EXERCISE DIRECTIONS: Look below for the line with "diet (2) (615, 1305)" and the line with "Власникам готелів (436, 2529)"; repeat exactly those two lines and all lines between them, but no pictures.

GIVEN ENTRIES:
Content starts

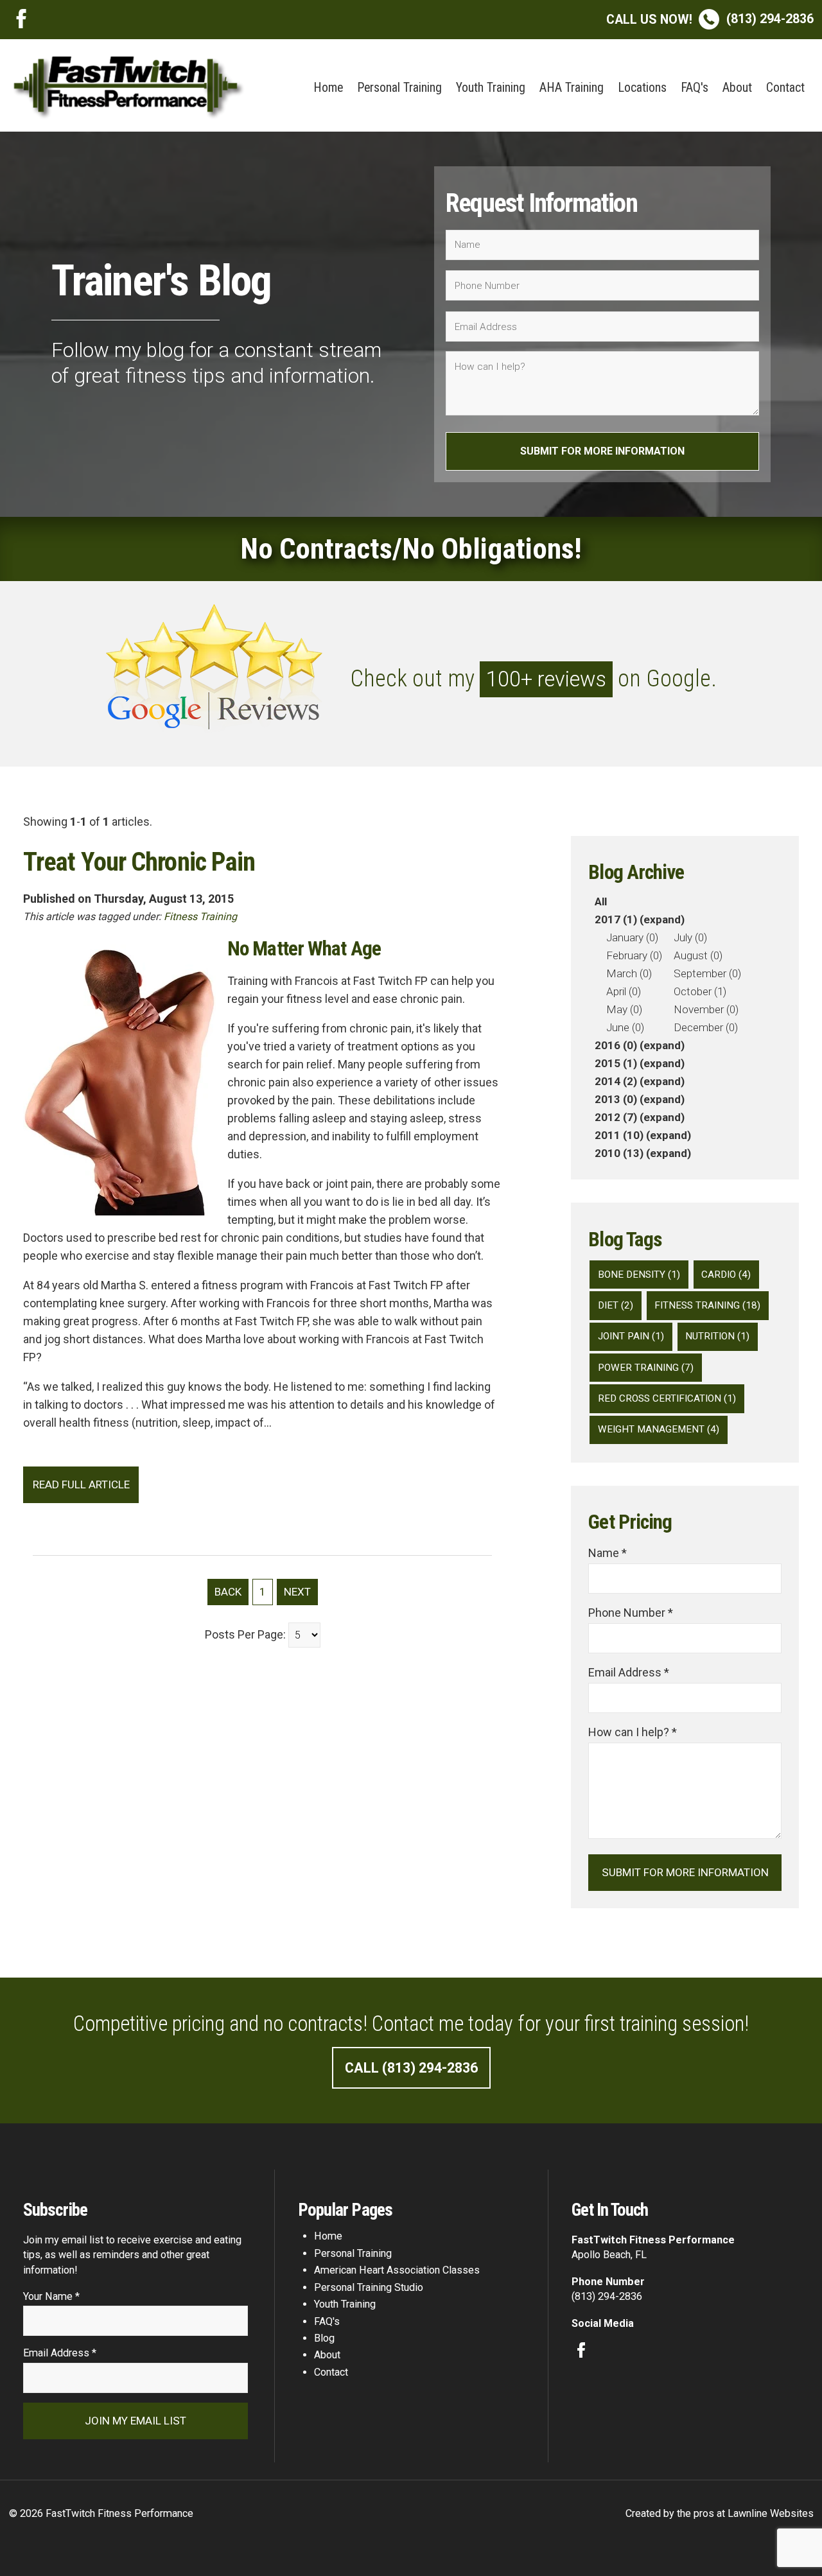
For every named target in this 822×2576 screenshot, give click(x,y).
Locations (642, 87)
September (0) (707, 973)
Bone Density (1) (639, 1274)
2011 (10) (619, 1135)
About (737, 87)
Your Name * (51, 2296)
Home (328, 87)
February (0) (634, 955)
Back (227, 1591)
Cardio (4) (726, 1274)
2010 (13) (619, 1153)
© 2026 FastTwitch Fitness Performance (101, 2513)
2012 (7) (616, 1117)
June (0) (625, 1027)
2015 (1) (616, 1063)
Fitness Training (200, 916)
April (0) (623, 991)
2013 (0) (616, 1099)
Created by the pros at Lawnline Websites (719, 2513)
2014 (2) (616, 1081)
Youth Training (490, 87)
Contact (785, 87)
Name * (607, 1553)
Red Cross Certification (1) (667, 1398)
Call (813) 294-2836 (411, 2068)
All (601, 901)
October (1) (700, 991)
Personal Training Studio (368, 2287)
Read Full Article (81, 1484)
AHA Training (571, 87)
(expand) (662, 919)
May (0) (624, 1009)
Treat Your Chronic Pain (139, 861)
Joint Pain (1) (631, 1336)
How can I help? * (632, 1732)
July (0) (690, 937)
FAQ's (694, 87)
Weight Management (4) (658, 1429)
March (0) (629, 973)
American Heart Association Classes (397, 2270)
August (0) (698, 955)
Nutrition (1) (717, 1336)
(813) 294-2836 (710, 19)
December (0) (706, 1027)
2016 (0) (616, 1045)
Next (297, 1591)
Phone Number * (630, 1612)
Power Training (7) (646, 1367)
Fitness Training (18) (707, 1305)
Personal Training (399, 87)
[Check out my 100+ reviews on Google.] (411, 724)
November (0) (706, 1009)
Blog (324, 2338)
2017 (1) (616, 919)
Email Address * (628, 1672)
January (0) (632, 937)
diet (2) (615, 1305)
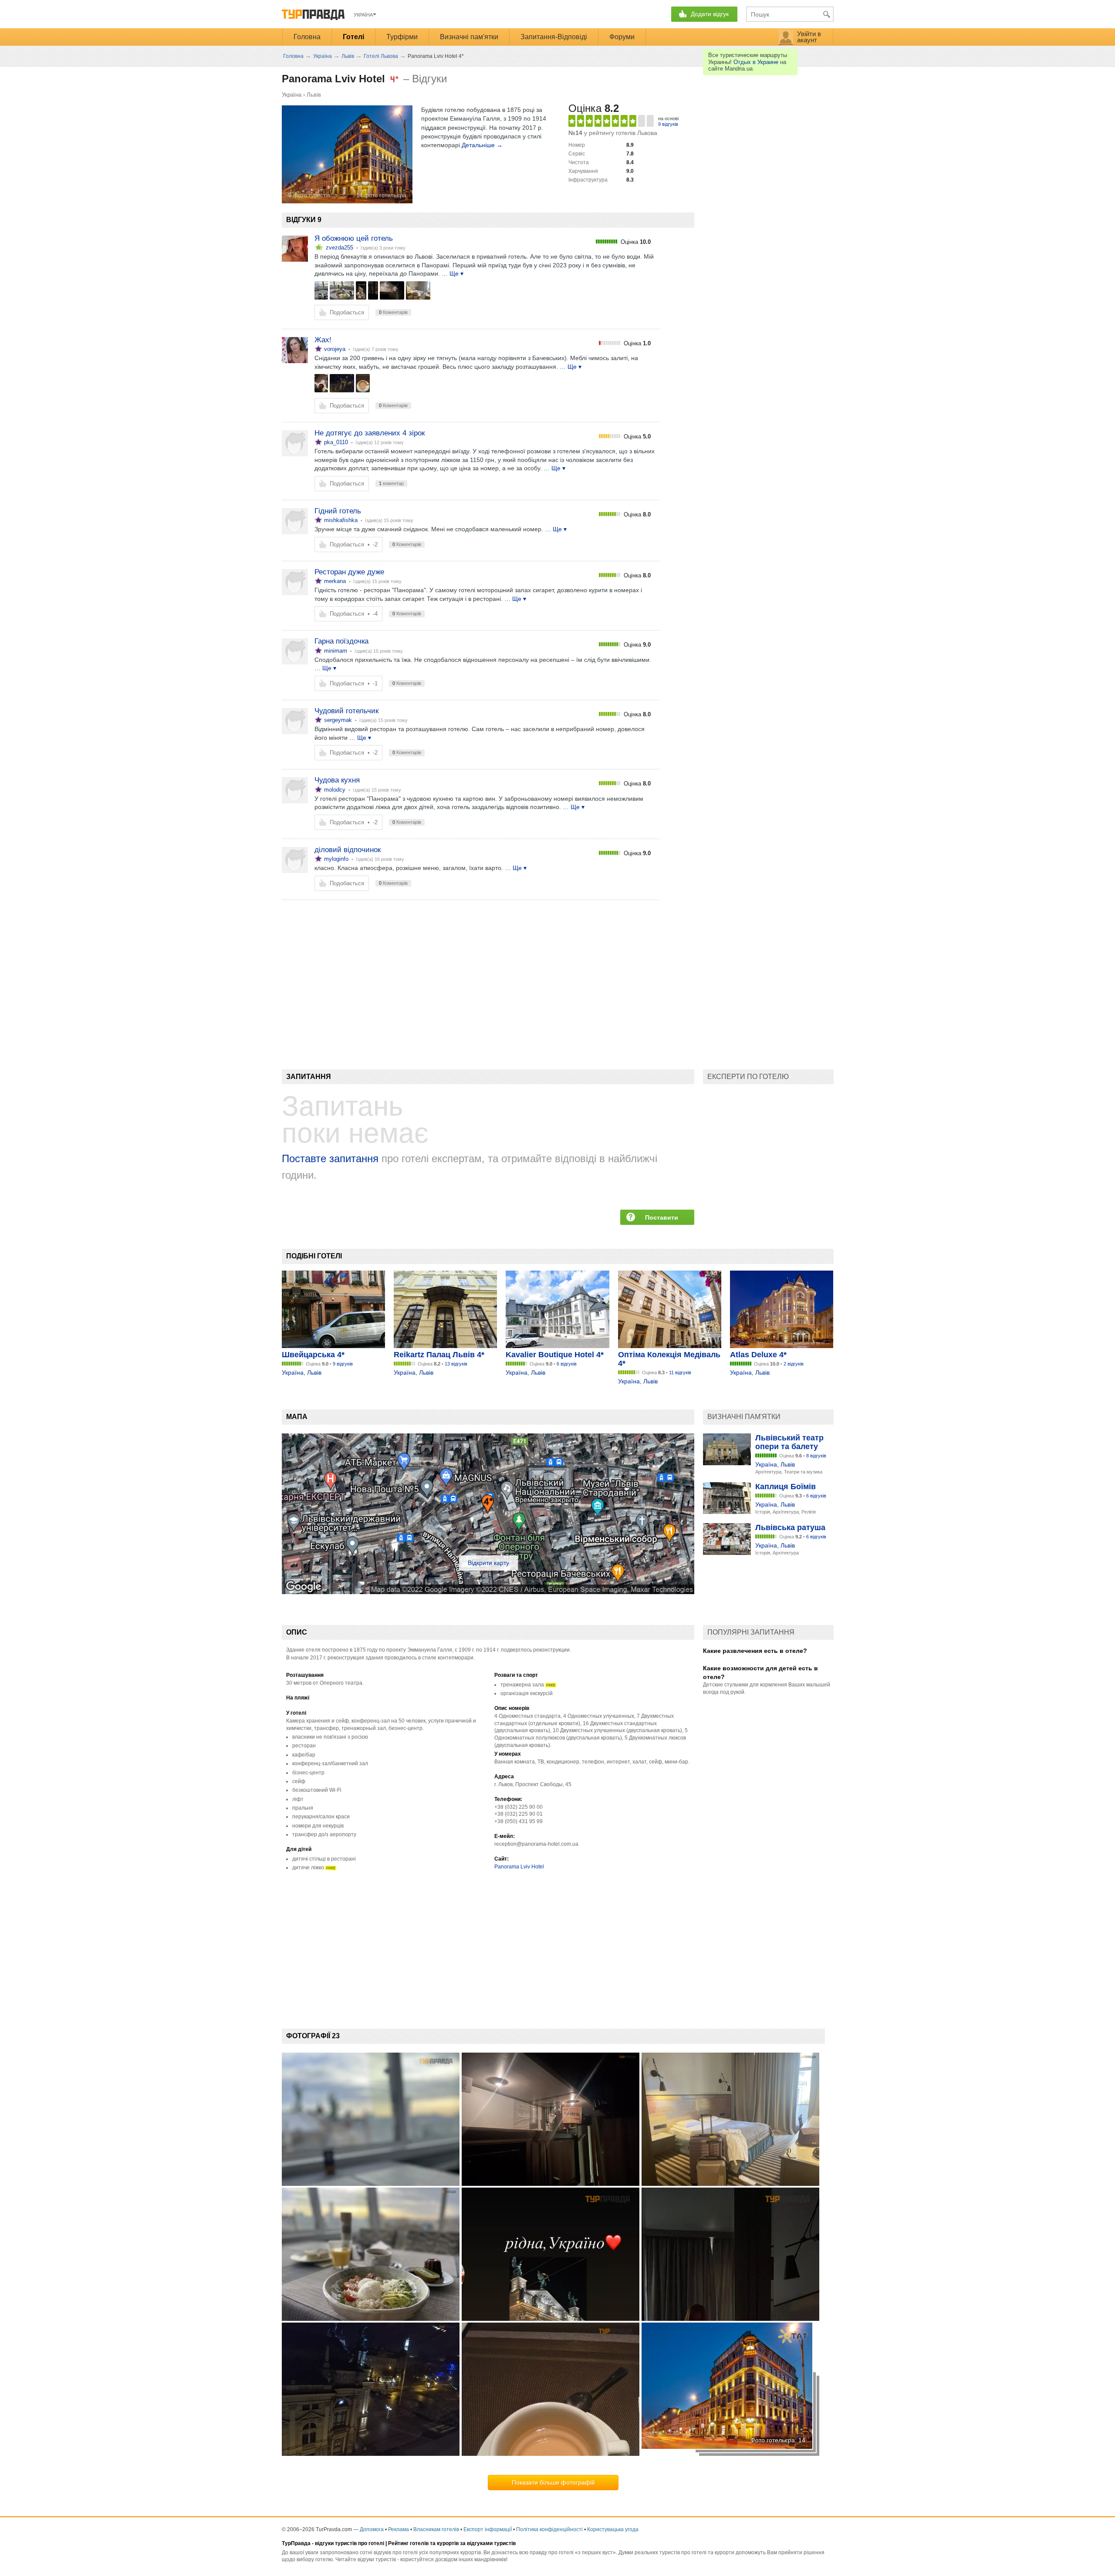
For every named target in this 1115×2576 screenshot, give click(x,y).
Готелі (353, 36)
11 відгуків (680, 1372)
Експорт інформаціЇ (487, 2529)
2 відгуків (794, 1363)
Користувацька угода (613, 2529)
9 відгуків (668, 124)
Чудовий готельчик (346, 711)
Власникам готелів (436, 2529)
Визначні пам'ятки (469, 36)
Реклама (398, 2529)
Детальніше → (482, 145)
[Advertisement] (440, 970)
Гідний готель (337, 511)
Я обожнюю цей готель (353, 238)
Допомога (372, 2529)
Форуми (622, 36)
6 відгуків (567, 1363)
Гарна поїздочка (341, 641)
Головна (307, 36)
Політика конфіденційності (549, 2529)
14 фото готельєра (381, 195)
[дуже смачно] (342, 290)
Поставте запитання (330, 1158)
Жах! (322, 340)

Content ends

EXERCISE RESULT:
diet (2) (615, 1305)
For every named target in this 1115×2576 screenshot, give click(x,y).
Готелі (353, 36)
11 відгуків (680, 1372)
Експорт інформаціЇ (487, 2529)
2 відгуків (794, 1363)
Користувацька угода (613, 2529)
9 відгуків (668, 124)
Чудовий готельчик (346, 711)
Власникам готелів (436, 2529)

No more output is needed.